On June 5, 2002, Ohio Governor Bob Taft signed the state budget bill. As enacted, the budget bill decouples Ohio corporation franchise (income) tax and personal income tax from the federal Job Creation and Worker Assistance Act (P.L. 107-147) (JCWAA) provisions allowing a 30% "bonus" depreciation deduction from the cost of qualified property acquired after September 10, 2001, and before September 11, 2004. The bill requires that Ohio taxpayers add-back 5/6 of the amount of "bonus" depreciation deduction taken for federal purposes. Taxpayers are then allowed to claim the 5/6 in equal amounts over the next five tax years. Provisions are also included for allocating and apportioning the add-back and five-year deduction, treatment of the add-back and deduction for pass-through entities, and an election for corporations to apply the provisions to the 2003 tax report.
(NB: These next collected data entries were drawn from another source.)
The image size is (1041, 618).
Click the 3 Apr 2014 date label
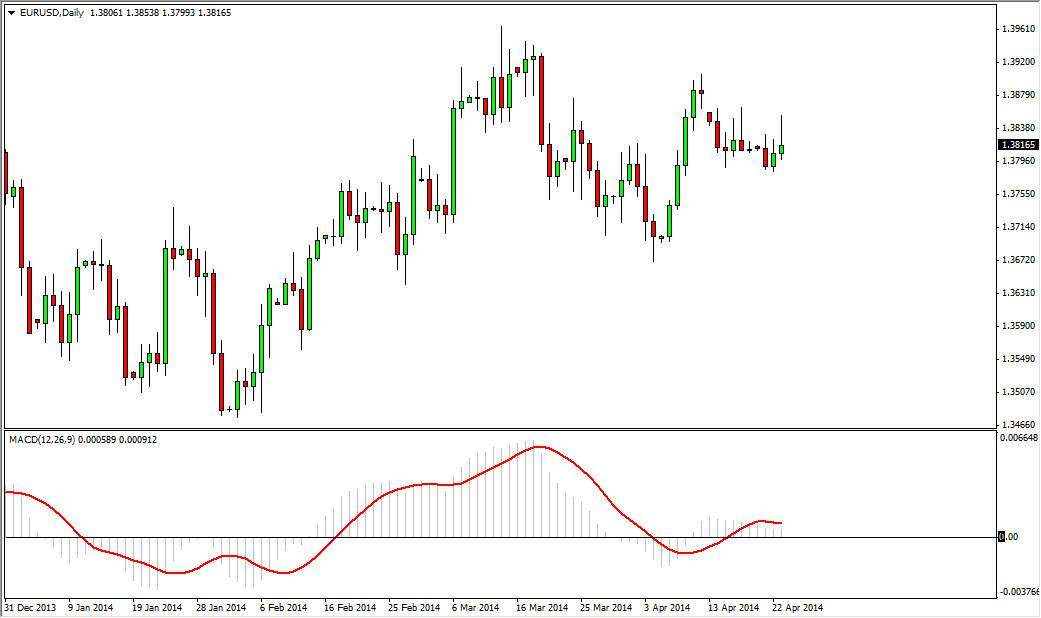[x=663, y=607]
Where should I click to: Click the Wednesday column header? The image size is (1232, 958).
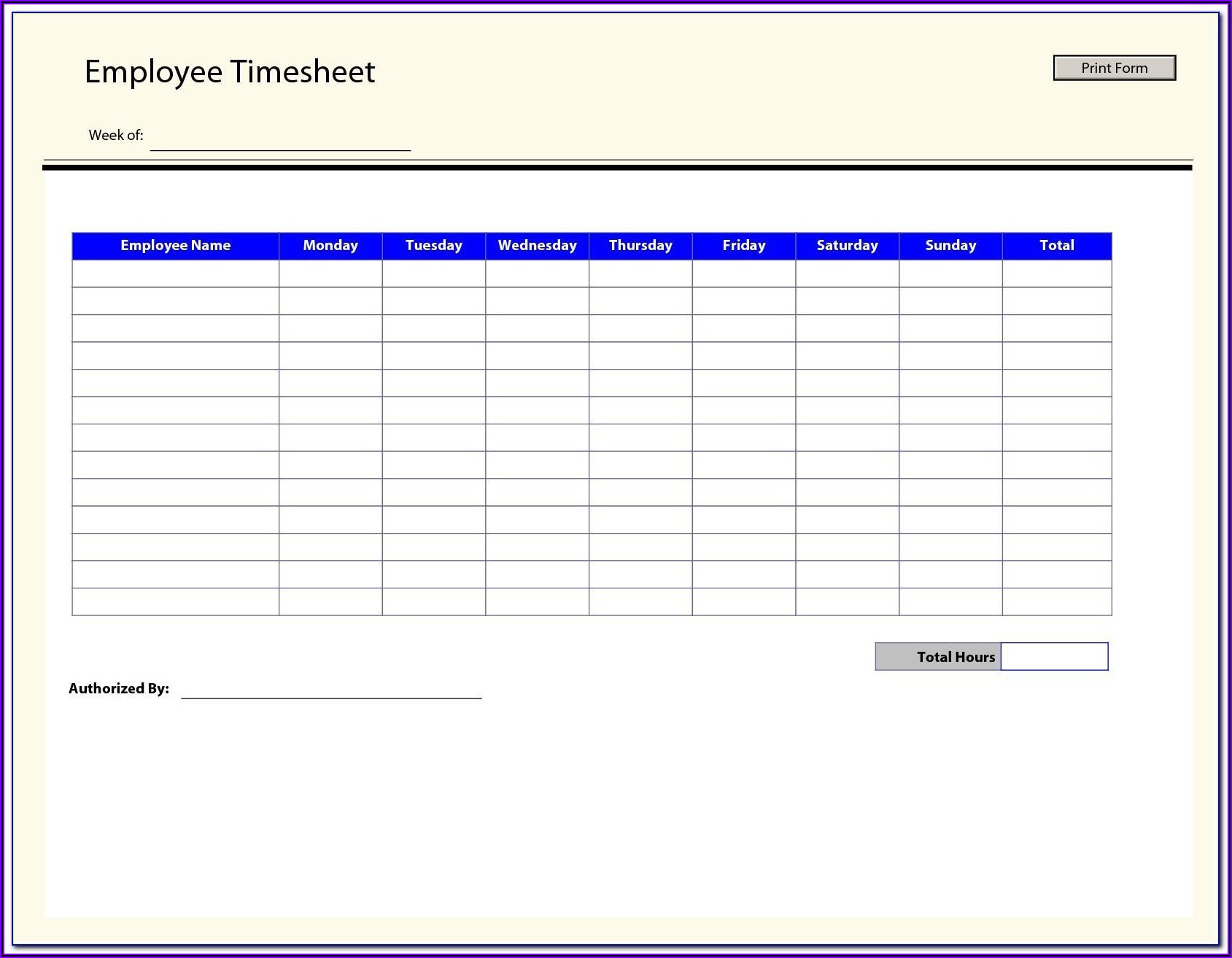pos(537,246)
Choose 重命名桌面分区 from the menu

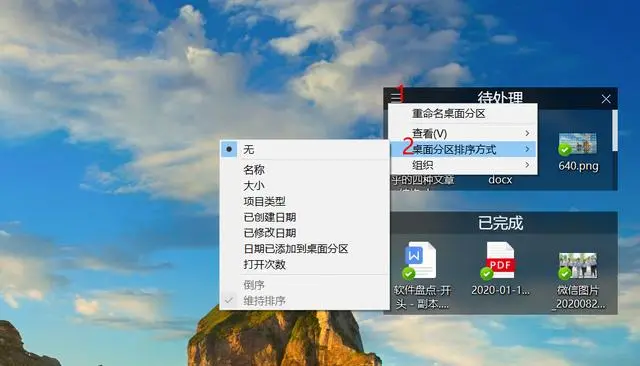464,114
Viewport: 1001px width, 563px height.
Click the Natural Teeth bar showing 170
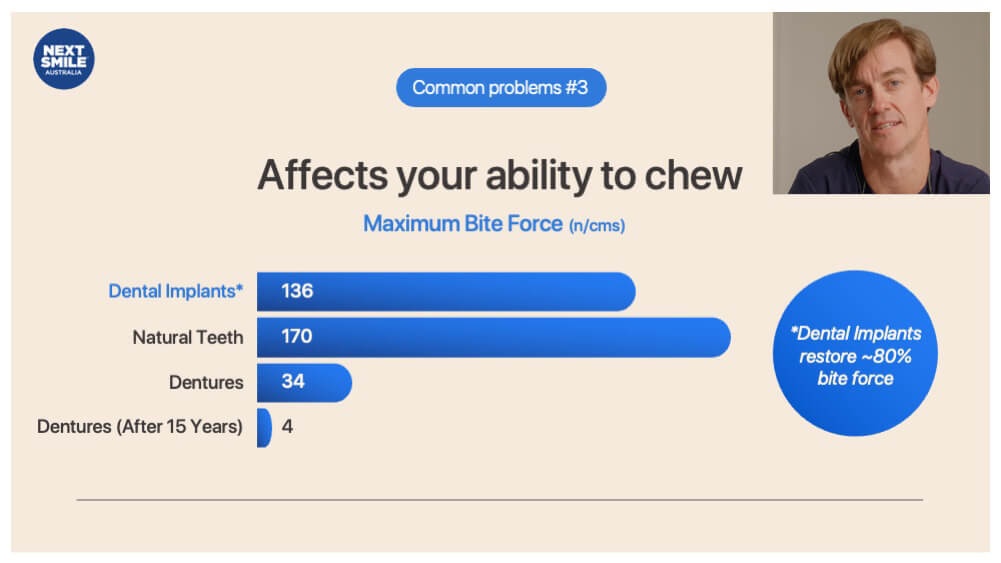(493, 337)
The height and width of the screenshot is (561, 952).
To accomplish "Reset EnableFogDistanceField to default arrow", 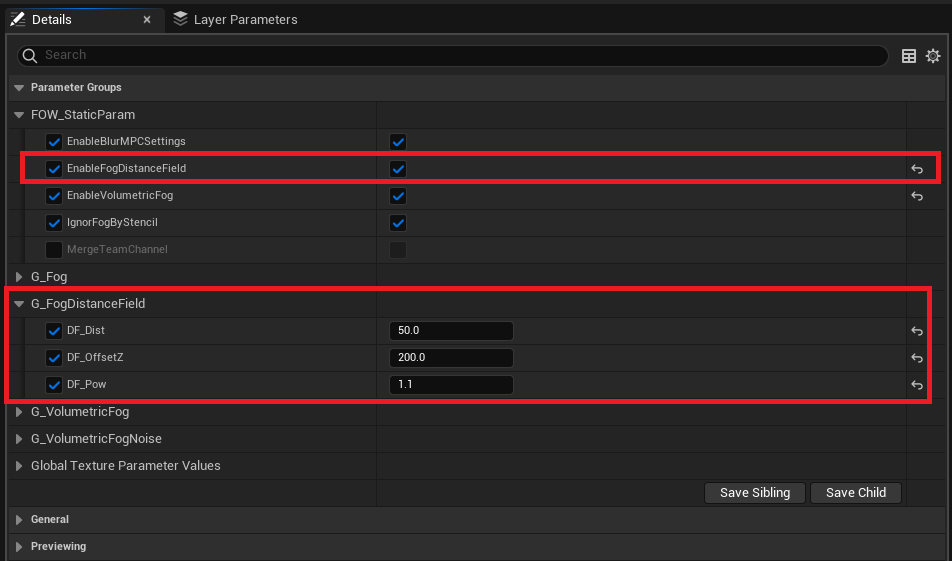I will point(917,169).

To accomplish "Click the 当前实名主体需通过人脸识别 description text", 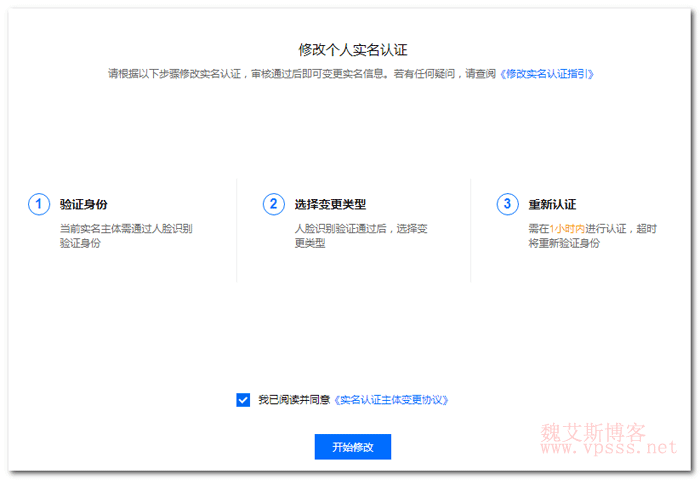I will [126, 228].
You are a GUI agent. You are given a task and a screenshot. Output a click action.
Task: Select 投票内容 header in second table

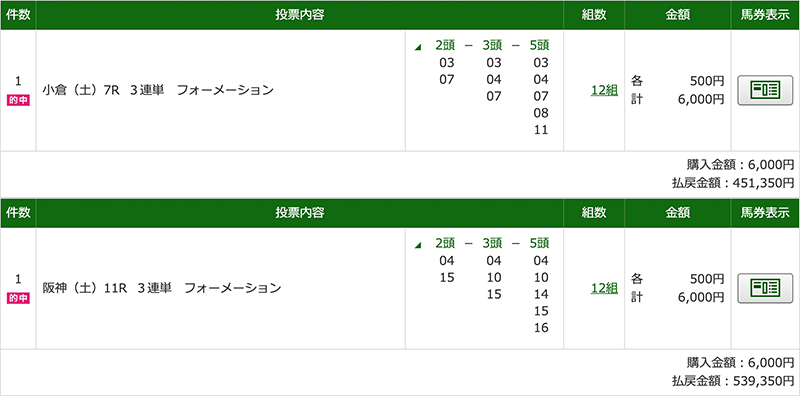pos(300,213)
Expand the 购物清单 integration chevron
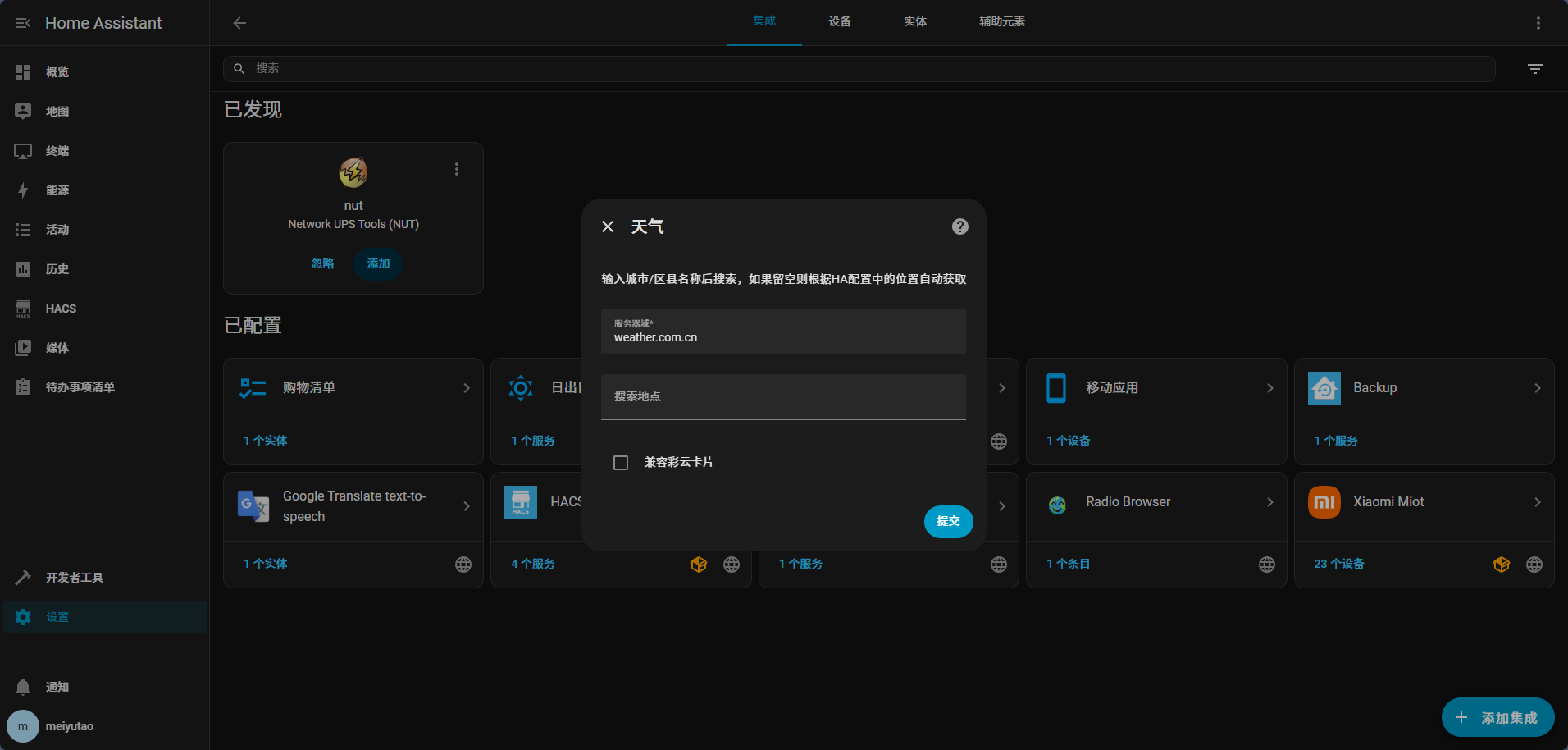The width and height of the screenshot is (1568, 750). pos(466,388)
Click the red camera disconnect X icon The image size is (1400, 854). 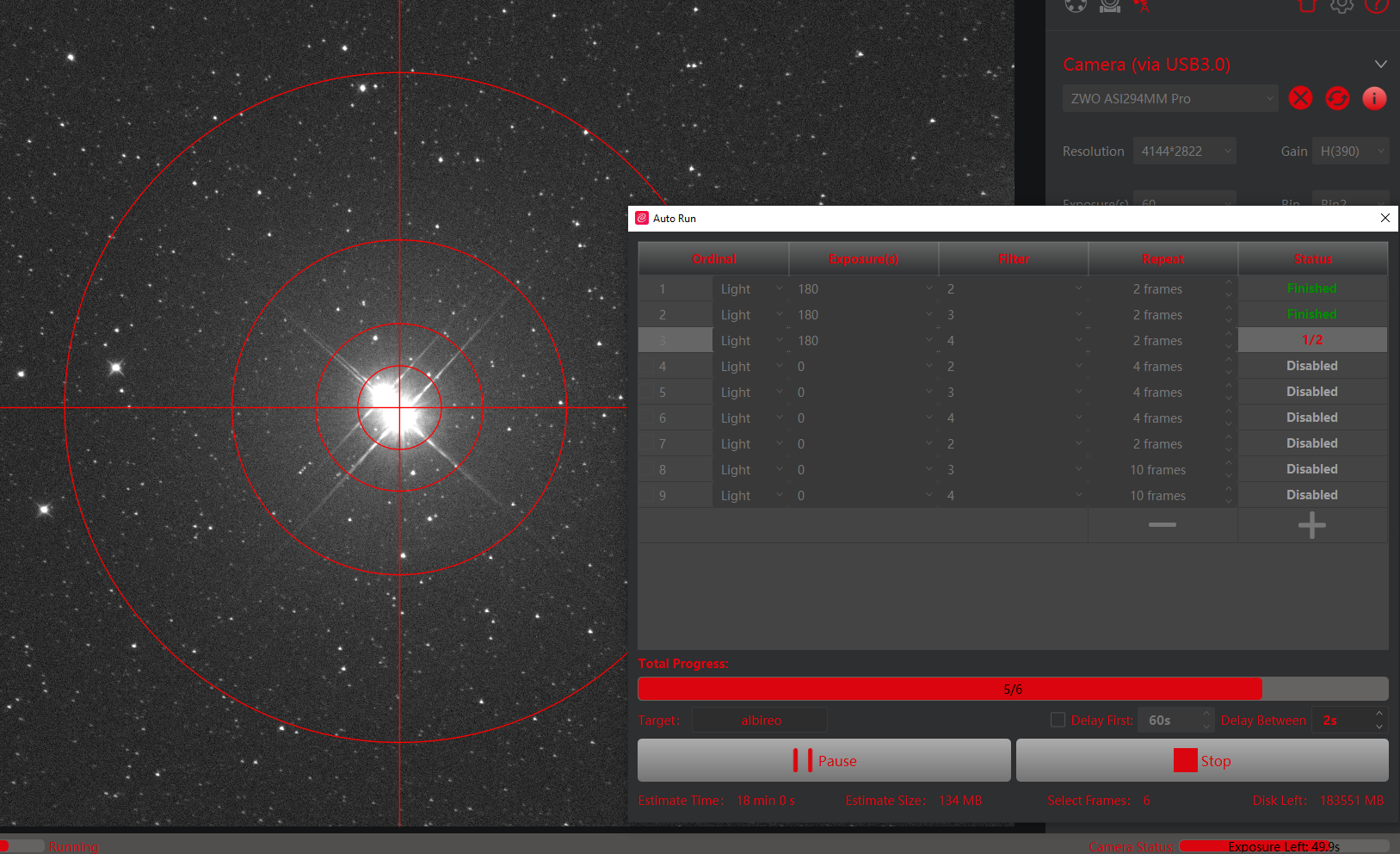[1300, 98]
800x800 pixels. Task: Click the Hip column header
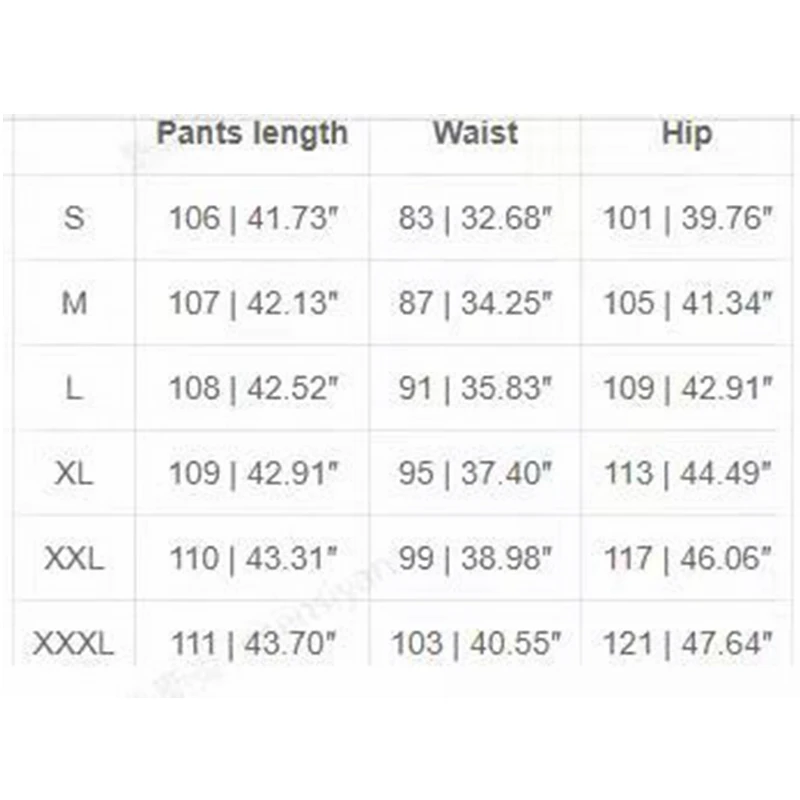pos(687,134)
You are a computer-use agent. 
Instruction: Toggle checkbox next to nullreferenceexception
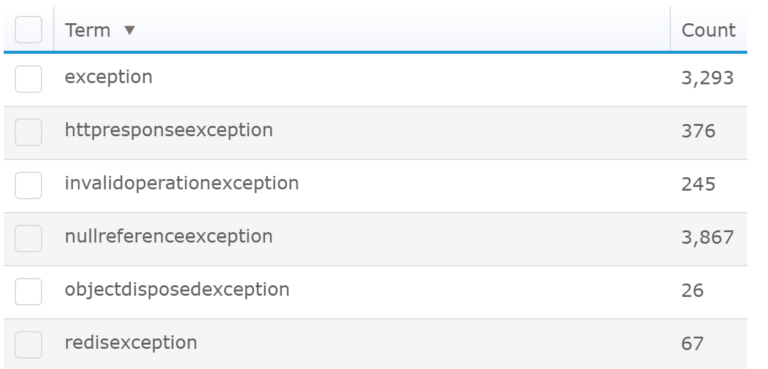point(28,239)
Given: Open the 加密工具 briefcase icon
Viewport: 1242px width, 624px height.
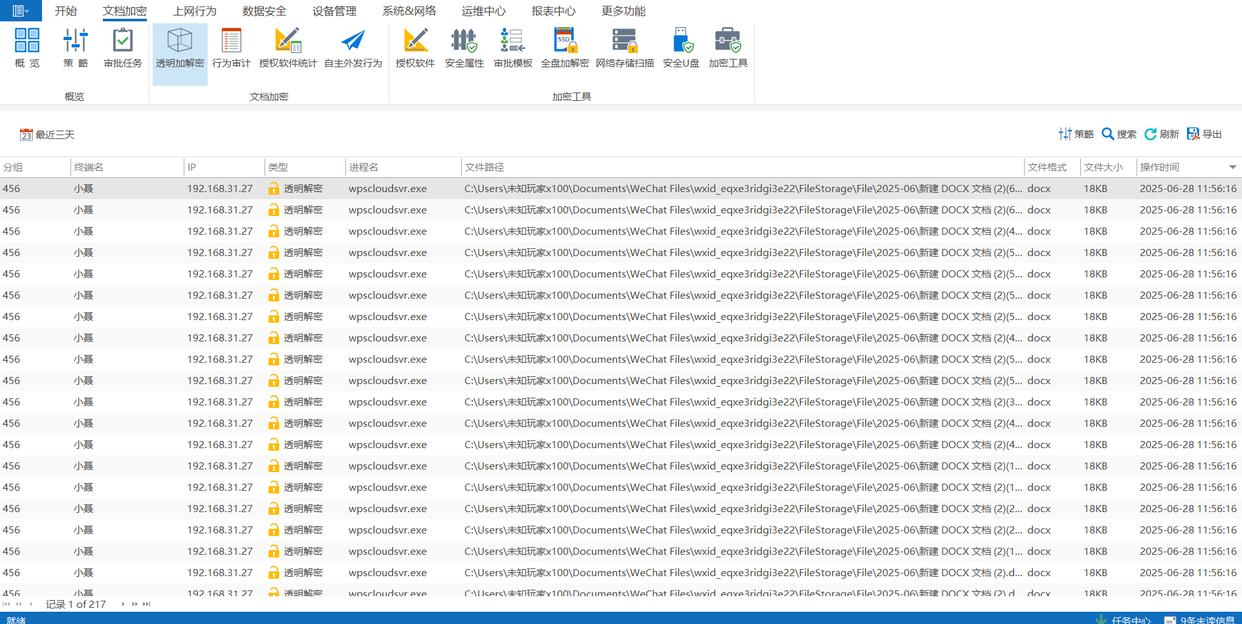Looking at the screenshot, I should click(x=728, y=48).
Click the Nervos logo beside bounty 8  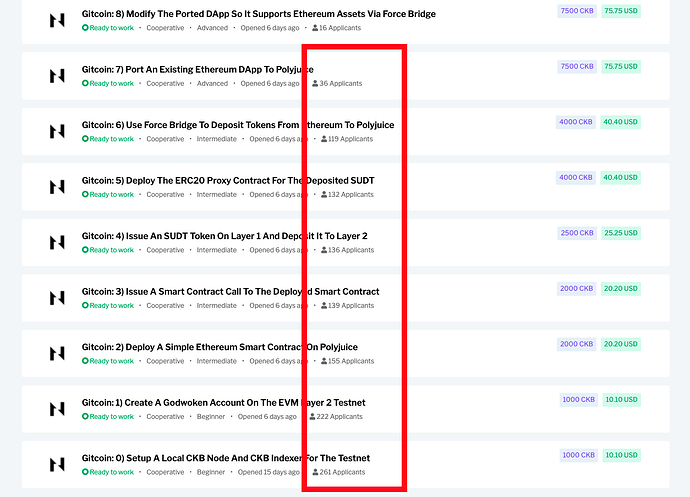pos(57,20)
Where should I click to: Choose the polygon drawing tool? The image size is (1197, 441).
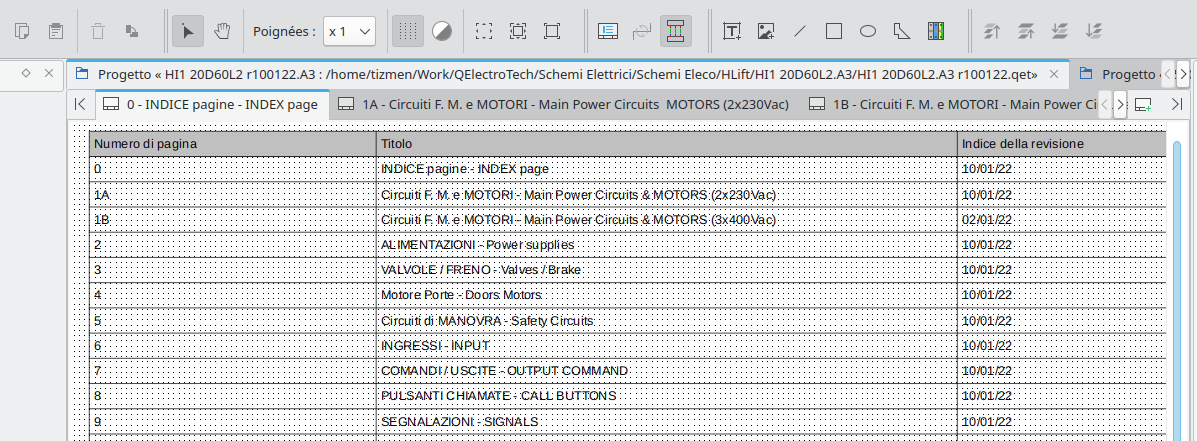902,31
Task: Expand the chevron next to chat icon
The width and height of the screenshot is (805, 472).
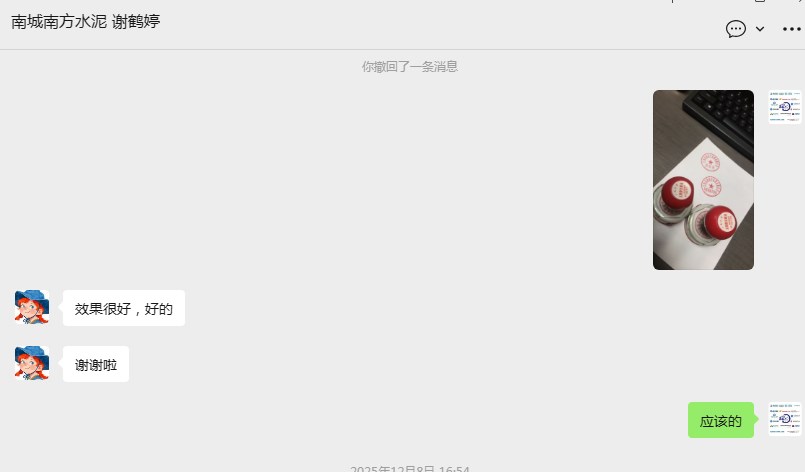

In addition, S.B. 261 (1) indexes the personal income tax rate schedule for inflation beginning in 2005; (2) requires that income from liquidating all or part of a business, including income from goodwill, be subject to apportionment rather than allocation; (3) modifies the apportionment rules for nonresident owners of pass-through entities; (4) attributes direct ownership in certain disregarded entities or qualified subchapter S subsidiaries (QSubs) to the parent corporation and attribute a subsidiary's tax items to the parent corporation; (5) applies the Ohio personal income tax to trust income for taxable years beginning in 2002, 2003, and 2004 (currently, the personal income applies to individuals and estates); and (6) removes corporation franchise (income) tax language that was found unconstitutional by the Ohio Supreme Court in Emerson Electric v. Tracy, 90 Ohio St.3d 157 (2000), regarding deduction of dividends from a foreign affiliate. (S.B. 261, Laws 2002, effective June 5, 2002, unless otherwise noted above; Bill Analysis, S.B. 261, Ohio Legislative Service Commission.)